## EXCERPT PROVIDED
EUR / USD
On Wednesday, ECB President Lagarde stated that the mild ECB scenario is outdated with the economic contraction seen as somewhere between medium and severe. She insisted that there would be no new Euro debt crisis after the pandemic. The Euro gained some support on expectations of further bond buying and Italian bond yields declined. The EU Commission proposed a EUR750bn fund to support the economic recovery with EUR500bn in grants and a further EUR250bn in loans. There was also a proposal for EUR1.1trn in the next long-term budget. There was a positive reaction from France and Germany as well as the EU parliament and the Euro initially pushed above the 1.1000 level against the dollar to a 2-month peak around 1.1030.
The dollar overall was also initially on the defensive amid expectations of global recovery and an underlying dip in defensive demand. The US currency did, however, regain ground in New York, especially with a sharp correction in commodity currencies and underlying reservations over the underlying global outlook.
Sweden objected to the EU recovery fund and the Euro retreated back below the 1.1000 level as caution prevailed.

## GIVEN RECORDS
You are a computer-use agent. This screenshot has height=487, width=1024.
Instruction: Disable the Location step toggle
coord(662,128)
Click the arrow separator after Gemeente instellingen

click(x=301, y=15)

## TASKS FOR THIS EXERCISE
1) Please output the passage from the EUR/USD report above exactly, beginning at the words "The dollar overall" and stopping after the words "underlying global outlook.".
2) Condense the paragraph of the EUR/USD report above that opens "The dollar overall was also" into one shorter sentence that keeps its main facts.
3) Resume the EUR/USD report above, picking up after its last sentence.

## ANSWER SET
1)
The dollar overall was also initially on the defensive amid expectations of global recovery and an underlying dip in defensive demand. The US currency did, however, regain ground in New York, especially with a sharp correction in commodity currencies and underlying reservations over the underlying global outlook.

2) The dollar first lost ground on hopes of a global recovery and weaker defensive demand, but it regained ground in New York as commodity currencies fell sharply and doubts about the global outlook persisted.

3)
The Richmond Fed manufacturing index recovered to -27 for May from a record low -53 the previous month. New orders also declined at a slower pace while employment levels also declined on the day. The Fed Beige Book stated that economic activity declined in all districts in the latest period and fell sharply in most areas. Many contacts were pessimistic over the potential rate of recovery and there were further concerns over job losses.
There were some expectations that the dollar would be subjected to month-end selling and the Euro advanced to trade around 1.1020 at Thursday’s European open.
The dollar moved higher in early US trading amid wider gains for the US currency and the yen also lost some ground. The US currency was unable to regain the 108.00 level and drifted lower later in the session, although narrow ranges prevailed with consolidation above 107.50.
New York Fed President Williams stated that May or June could be the low point for the economy and there were some signs of a slight pick-up in activity.
There were underlying concerns over the Chinese yuan trend during the day, especially with uncertainty over whether the US would impose trade sanctions on China.
There were further concerns surrounding the Hong Kong situation in Asia on Thursday as the local equity market lost ground. There were also concerns that the Chinese yuan would weaken further, although other Asian bourses posted gains and the dollar traded around 107.80 in early Europe.
Sterling was hampered by underlying budget deficit fears following reports that the deficit would still be 5% of GDP by 2024. After an element of optimism on Tuesday, sentiment surrounding trade talks with the EU dipped again as UK Chief Negotiator Frost testified to the House of Commons Brexit committee. Frost stated that the EU would need to change its negotiating position in order to secure agreement and he was doubtful whether a deal on fishing was achievable by the end of June, especially given difficulties in virtual meetings. EU’s Barnier stated that a 2-year transition extension was available, but the UK government maintained its end-2020 deadline.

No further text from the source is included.